┌─ Listed entries

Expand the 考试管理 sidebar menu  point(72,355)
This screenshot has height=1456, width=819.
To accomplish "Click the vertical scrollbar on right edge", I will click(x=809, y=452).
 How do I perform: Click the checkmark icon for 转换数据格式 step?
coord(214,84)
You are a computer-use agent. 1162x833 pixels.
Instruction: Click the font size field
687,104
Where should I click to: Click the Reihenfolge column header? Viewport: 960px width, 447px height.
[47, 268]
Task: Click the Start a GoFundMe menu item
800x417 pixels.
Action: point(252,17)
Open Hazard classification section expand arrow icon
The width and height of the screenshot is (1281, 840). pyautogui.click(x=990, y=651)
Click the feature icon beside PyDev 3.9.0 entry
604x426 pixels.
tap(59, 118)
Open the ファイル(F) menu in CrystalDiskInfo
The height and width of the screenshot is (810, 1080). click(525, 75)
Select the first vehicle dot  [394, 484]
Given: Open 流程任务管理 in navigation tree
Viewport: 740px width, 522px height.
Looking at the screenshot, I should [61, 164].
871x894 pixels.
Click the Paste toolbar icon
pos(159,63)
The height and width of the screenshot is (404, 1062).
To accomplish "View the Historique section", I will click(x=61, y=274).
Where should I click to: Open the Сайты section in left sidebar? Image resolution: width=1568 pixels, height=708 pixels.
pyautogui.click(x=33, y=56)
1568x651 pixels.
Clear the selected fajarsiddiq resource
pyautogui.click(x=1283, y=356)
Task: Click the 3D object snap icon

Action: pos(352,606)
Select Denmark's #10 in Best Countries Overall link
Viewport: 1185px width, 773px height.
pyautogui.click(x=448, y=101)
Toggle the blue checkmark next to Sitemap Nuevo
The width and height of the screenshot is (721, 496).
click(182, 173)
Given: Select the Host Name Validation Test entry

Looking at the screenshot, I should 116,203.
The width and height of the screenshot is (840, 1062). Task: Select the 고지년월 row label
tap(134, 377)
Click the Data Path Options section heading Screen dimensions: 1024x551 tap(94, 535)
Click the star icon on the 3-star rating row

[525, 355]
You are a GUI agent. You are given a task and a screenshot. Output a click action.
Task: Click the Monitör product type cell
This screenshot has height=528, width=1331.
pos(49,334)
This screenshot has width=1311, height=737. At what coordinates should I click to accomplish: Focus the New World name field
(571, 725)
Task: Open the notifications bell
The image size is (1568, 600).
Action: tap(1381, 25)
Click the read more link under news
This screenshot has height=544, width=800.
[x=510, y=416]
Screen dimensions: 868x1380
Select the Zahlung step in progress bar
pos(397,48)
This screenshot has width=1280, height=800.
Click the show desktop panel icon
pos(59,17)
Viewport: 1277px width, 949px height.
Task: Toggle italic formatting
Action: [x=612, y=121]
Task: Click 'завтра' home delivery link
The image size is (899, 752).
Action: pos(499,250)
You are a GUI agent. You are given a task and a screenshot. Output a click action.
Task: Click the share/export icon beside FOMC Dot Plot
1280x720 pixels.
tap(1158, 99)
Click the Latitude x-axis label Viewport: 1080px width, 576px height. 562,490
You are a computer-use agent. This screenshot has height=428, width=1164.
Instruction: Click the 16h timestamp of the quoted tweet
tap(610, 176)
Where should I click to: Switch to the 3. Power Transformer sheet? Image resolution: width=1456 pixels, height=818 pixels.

└─

* _What you are asked to do_
After reading the data above, return it verbatim in full.

* _Exercise response_
Expand the 考试管理 sidebar menu  point(72,355)
This screenshot has height=1456, width=819.
To accomplish "Click the vertical scrollbar on right edge", I will click(x=809, y=452).
 How do I perform: Click the checkmark icon for 转换数据格式 step?
coord(214,84)
You are a computer-use agent. 1162x833 pixels.
Instruction: Click the font size field
687,104
Where should I click to: Click the Reihenfolge column header? Viewport: 960px width, 447px height.
[47, 268]
Task: Click the Start a GoFundMe menu item
800x417 pixels.
Action: point(252,17)
Open Hazard classification section expand arrow icon
The width and height of the screenshot is (1281, 840). pyautogui.click(x=990, y=651)
Click the feature icon beside PyDev 3.9.0 entry
604x426 pixels.
tap(59, 118)
Open the ファイル(F) menu in CrystalDiskInfo
The height and width of the screenshot is (810, 1080). click(525, 75)
Select the first vehicle dot  [394, 484]
Given: Open 流程任务管理 in navigation tree
Viewport: 740px width, 522px height.
Looking at the screenshot, I should [61, 164].
871x894 pixels.
Click the Paste toolbar icon
pos(159,63)
The height and width of the screenshot is (404, 1062).
To accomplish "View the Historique section", I will click(x=61, y=274).
Where should I click to: Open the Сайты section in left sidebar? Image resolution: width=1568 pixels, height=708 pixels.
pyautogui.click(x=33, y=56)
1568x651 pixels.
Clear the selected fajarsiddiq resource
pyautogui.click(x=1283, y=356)
Task: Click the 3D object snap icon

Action: pos(352,606)
Select Denmark's #10 in Best Countries Overall link
Viewport: 1185px width, 773px height.
pyautogui.click(x=448, y=101)
Toggle the blue checkmark next to Sitemap Nuevo
The width and height of the screenshot is (721, 496).
click(182, 173)
Given: Select the Host Name Validation Test entry

Looking at the screenshot, I should 116,203.
The width and height of the screenshot is (840, 1062). Task: Select the 고지년월 row label
tap(134, 377)
Click the Data Path Options section heading Screen dimensions: 1024x551 tap(94, 535)
Click the star icon on the 3-star rating row

[525, 355]
You are a GUI agent. You are given a task and a screenshot. Output a click action.
Task: Click the Monitör product type cell
This screenshot has height=528, width=1331.
pos(49,334)
This screenshot has width=1311, height=737. At what coordinates should I click to accomplish: Focus the New World name field
(571, 725)
Task: Open the notifications bell
The image size is (1568, 600).
Action: tap(1381, 25)
Click the read more link under news
This screenshot has height=544, width=800.
[x=510, y=416]
Screen dimensions: 868x1380
Select the Zahlung step in progress bar
pos(397,48)
This screenshot has width=1280, height=800.
Click the show desktop panel icon
pos(59,17)
Viewport: 1277px width, 949px height.
Task: Toggle italic formatting
Action: [x=612, y=121]
Task: Click 'завтра' home delivery link
The image size is (899, 752).
Action: pos(499,250)
You are a GUI agent. You are given a task and a screenshot. Output a click action.
Task: Click the share/export icon beside FOMC Dot Plot
1280x720 pixels.
tap(1158, 99)
Click the Latitude x-axis label Viewport: 1080px width, 576px height. 562,490
You are a computer-use agent. This screenshot has height=428, width=1164.
Instruction: Click the 16h timestamp of the quoted tweet
tap(610, 176)
Where should I click to: Switch to the 3. Power Transformer sheet? Image resolution: width=1456 pixels, height=818 pixels.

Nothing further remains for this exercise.